Given data:
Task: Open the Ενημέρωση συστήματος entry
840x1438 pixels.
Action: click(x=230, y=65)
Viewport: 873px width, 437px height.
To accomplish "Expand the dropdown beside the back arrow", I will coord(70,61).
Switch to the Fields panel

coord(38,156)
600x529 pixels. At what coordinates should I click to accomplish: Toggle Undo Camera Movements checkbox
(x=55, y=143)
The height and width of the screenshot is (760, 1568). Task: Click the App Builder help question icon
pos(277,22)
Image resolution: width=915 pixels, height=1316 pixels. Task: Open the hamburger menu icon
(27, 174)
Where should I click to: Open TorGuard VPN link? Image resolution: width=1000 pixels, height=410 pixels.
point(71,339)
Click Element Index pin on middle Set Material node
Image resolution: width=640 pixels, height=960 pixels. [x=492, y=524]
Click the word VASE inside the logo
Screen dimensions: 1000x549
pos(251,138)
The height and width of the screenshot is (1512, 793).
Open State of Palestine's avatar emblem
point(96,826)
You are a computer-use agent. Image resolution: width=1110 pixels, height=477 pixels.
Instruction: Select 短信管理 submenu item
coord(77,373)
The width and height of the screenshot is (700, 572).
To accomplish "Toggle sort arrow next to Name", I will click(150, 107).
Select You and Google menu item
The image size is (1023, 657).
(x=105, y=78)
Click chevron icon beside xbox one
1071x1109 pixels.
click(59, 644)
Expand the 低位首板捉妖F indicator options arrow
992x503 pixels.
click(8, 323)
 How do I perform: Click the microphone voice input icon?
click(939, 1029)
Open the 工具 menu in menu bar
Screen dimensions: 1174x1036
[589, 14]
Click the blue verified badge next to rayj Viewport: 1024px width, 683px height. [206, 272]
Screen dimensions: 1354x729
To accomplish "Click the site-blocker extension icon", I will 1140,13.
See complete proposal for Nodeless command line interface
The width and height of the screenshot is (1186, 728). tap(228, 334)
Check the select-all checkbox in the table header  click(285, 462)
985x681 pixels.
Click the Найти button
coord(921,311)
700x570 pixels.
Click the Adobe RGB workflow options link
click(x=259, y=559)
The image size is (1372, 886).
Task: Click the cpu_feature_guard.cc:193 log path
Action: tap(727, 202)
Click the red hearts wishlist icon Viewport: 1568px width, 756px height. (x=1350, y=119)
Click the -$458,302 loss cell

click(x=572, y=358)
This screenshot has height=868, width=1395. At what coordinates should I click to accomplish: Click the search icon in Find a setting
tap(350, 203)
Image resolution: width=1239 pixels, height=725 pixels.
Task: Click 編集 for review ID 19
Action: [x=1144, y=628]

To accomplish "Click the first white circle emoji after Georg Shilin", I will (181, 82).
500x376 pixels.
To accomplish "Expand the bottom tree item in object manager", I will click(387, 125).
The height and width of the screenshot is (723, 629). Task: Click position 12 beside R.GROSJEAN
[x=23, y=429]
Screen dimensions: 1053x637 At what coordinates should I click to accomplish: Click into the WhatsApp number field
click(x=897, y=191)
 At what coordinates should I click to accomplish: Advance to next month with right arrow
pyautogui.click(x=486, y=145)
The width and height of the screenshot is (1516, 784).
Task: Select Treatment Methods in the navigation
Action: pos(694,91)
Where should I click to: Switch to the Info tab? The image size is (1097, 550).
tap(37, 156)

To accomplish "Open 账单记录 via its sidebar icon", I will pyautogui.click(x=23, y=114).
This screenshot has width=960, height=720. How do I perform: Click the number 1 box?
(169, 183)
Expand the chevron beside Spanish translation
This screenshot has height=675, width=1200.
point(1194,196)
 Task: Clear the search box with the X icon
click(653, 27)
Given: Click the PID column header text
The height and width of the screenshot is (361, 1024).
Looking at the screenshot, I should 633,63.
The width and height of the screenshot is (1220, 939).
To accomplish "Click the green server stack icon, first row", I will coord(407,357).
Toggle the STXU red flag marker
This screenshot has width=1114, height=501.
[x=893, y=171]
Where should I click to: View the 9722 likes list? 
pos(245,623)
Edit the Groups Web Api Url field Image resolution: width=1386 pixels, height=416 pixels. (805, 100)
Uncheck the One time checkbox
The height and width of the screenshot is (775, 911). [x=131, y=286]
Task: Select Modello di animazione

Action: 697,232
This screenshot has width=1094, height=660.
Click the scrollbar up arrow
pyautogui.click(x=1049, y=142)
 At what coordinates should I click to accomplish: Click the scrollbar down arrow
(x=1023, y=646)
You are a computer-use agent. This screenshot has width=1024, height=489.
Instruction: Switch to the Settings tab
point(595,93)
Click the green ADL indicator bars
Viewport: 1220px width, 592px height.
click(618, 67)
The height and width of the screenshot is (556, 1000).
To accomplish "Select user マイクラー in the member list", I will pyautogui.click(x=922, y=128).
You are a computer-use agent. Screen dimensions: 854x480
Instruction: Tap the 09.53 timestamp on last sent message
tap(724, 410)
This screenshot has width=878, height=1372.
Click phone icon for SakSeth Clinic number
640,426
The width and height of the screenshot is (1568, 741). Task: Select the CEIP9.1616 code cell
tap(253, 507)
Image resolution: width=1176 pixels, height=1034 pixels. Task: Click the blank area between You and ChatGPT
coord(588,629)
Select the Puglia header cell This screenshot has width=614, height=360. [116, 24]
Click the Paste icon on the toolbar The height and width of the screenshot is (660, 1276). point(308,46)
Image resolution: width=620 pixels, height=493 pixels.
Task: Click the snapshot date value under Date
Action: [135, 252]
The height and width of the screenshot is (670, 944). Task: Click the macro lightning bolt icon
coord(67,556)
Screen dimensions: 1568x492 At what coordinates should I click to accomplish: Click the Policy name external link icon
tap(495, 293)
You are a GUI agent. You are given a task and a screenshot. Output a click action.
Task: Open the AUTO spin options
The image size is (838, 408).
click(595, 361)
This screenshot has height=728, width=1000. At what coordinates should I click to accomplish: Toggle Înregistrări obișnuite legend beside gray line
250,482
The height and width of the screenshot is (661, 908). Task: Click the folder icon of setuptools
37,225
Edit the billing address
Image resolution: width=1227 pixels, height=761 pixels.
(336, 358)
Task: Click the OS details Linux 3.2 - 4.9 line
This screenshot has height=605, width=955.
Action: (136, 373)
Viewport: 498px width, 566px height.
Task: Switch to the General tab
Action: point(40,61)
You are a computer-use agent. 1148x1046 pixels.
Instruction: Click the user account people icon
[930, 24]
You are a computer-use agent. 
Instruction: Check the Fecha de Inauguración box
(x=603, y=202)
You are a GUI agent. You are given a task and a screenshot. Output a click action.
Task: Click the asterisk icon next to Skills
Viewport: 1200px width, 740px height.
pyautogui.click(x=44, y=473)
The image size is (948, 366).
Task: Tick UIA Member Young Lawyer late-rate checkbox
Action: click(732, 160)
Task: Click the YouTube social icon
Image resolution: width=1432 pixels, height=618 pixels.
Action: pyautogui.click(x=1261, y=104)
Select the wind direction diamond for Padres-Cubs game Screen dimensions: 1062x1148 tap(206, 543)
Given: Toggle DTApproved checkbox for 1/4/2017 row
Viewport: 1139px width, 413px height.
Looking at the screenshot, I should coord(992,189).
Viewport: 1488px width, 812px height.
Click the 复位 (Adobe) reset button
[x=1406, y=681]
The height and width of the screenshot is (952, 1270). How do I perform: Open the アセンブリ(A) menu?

Exercise:
Work out how many lines above have the string "computer" in them, and give only the number.

Result of this task:
5